In terms of economics, Antifa/BLM have caused several billion dollars worth of damage and made retailers more reluctant to locate in certain areas of certain American cities. However, America is a big place with a big economy, so the costs are relatively tiny. (Not so tiny for small businesses which have been torched.)
Psychologically and politically, the idea that there are nightly riots and that downtowns of relatively small cities like Kenosha could be razed is just one more shock to the system. The fact that police forces have been told to stand down in the face of the rioters and that state level prosecutors have declined to charge the rioters, erodes the faith people have in the overall system.

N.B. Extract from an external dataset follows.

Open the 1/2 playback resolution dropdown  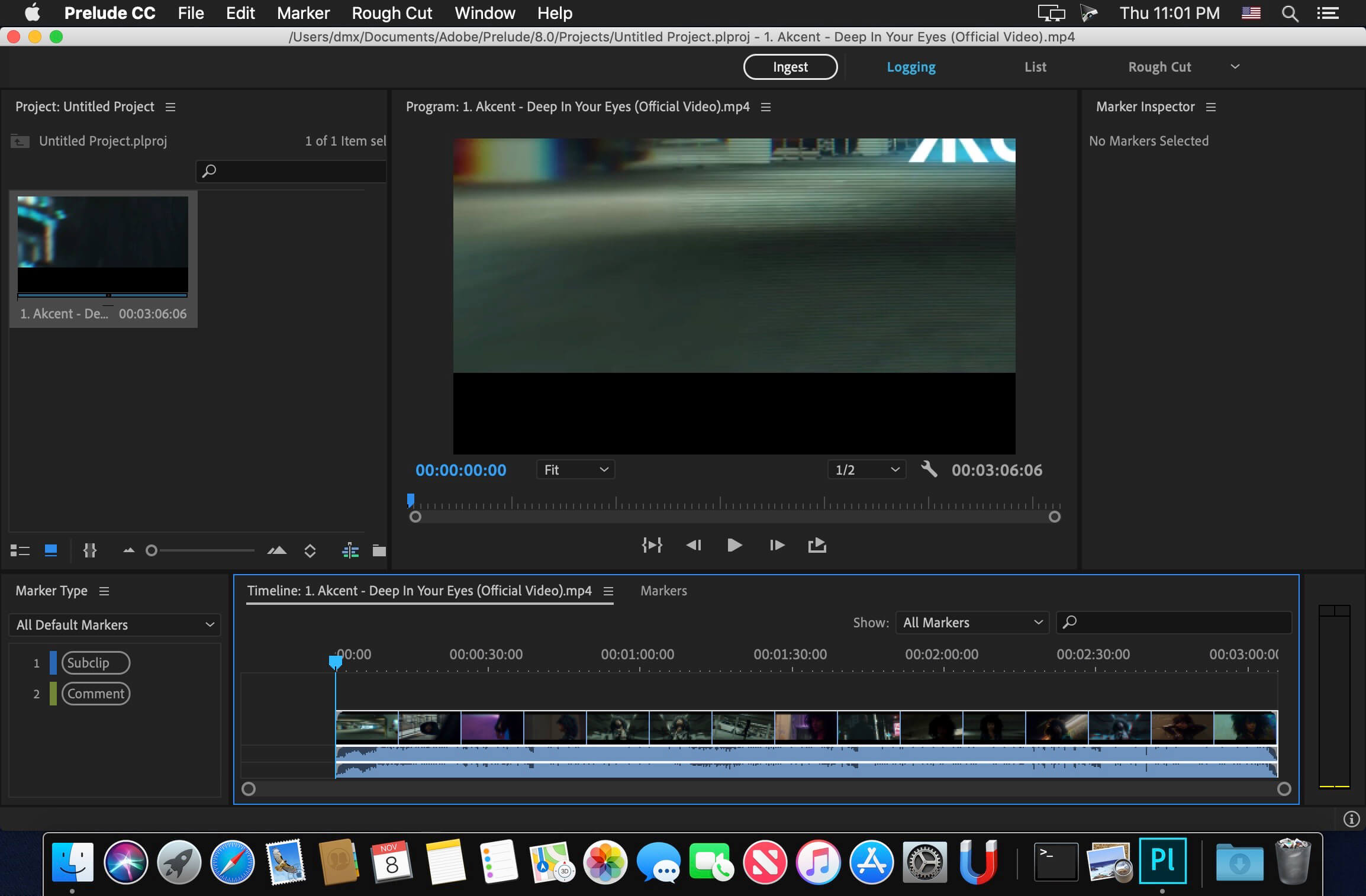point(866,470)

The fact that there are disturbances virtually every night drives home the message that there is no safety in the US. This is not actually true, the bulk of the United States will never see a BLM/Antifa protest much less riot; but that doesn’t actually matter. The riots and the seemingly impossible to appease demonstrators create a mood, a sense of unease.
Markets reflect the confidence of investors. Where that confidence is eroded the conditions are created for a crunch.

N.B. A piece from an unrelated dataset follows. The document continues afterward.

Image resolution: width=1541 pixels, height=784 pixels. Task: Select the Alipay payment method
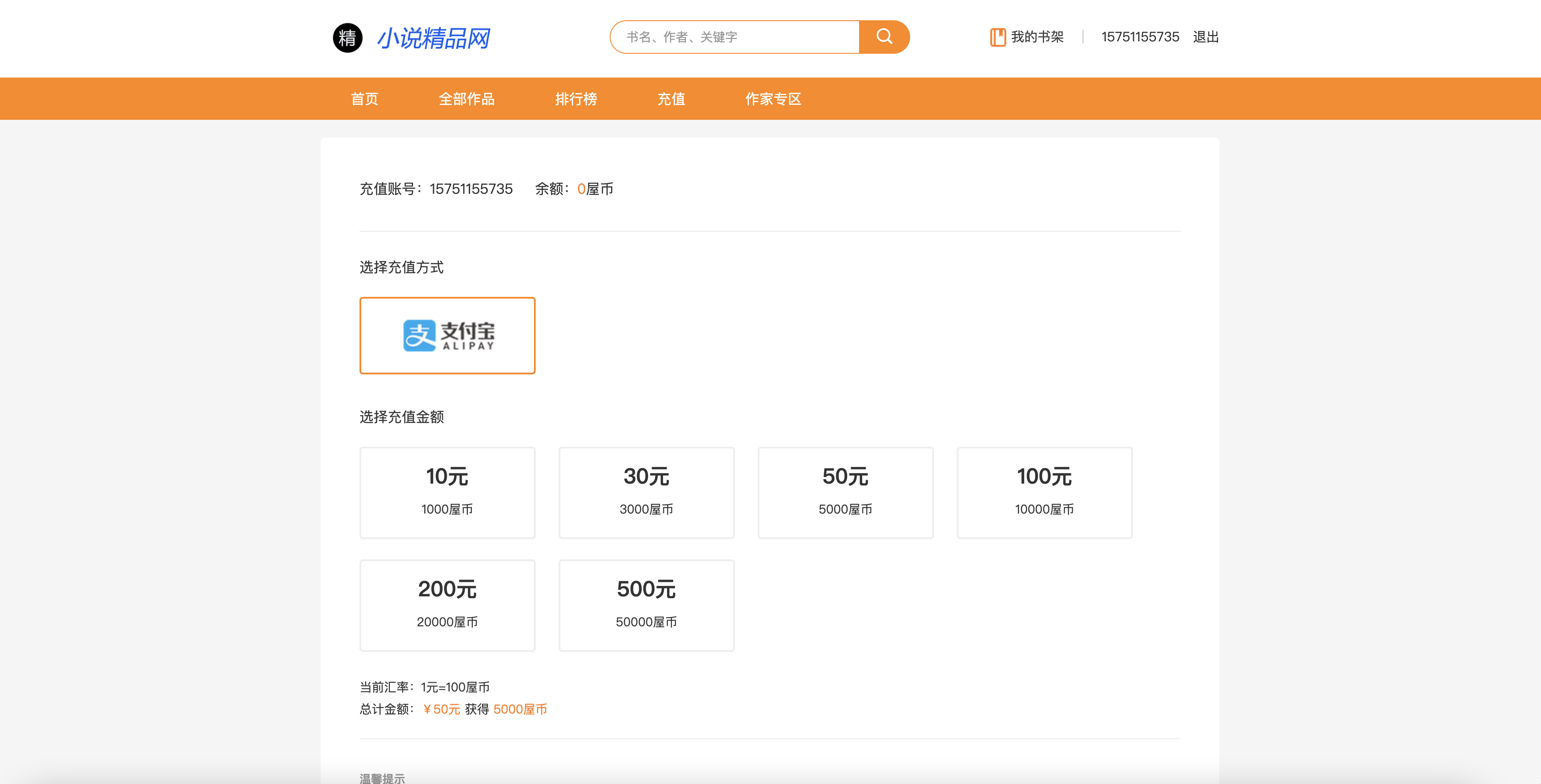point(447,336)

March and the Second Wave In late March we had what people called a mini-crash. The Dow, S&P 500, NASDAQ dropped hard as did the markets in other G-20 countries. At one point virtually every market in the world was off 25%. At the time commentators suggested this was a one time reaction to the economic effects of COVID.
The March crash very quickly reversed itself. The Fed turned on the money pipe and markets all over the world staged V shaped recoveries to the point where, last week the DOW, S&P 500 and NASDAQ were all at or near their all time highs.
But is it real? The March mini-crash suggested that the markets could be spooked easily. That they could recognize the immense economic implications of COVID. However, the speed of the recovery to new highs, suggests that the mini-crash did nothing to re-align the market’s value with the underlying realities of a collapsed GDP, very high unemployment and an accelerating “real” inflation rate.
Market crashes are sometimes triggered by a single event, the collapse of a bank, a commodity crash, or even a small war; but, more often, they happen when investors “lose confidence”. The end of the dot com bubble was not about the internet suddenly being useless, it was about millions of people saying, at more or less the same time, none of these dot com companies make any sense at these prices. It also happened when the overall economy was strong, American politics were in balance and there was no political pandemic battering the real economy.
The V shaped recovery from the March mini-crash suggests strongly that the real “correction” has not occurred yet. Remember, that in the dot com bubble and crash the NASDAQ went from a high of 4798 in March 2000 to a low of just of 1000 in two years.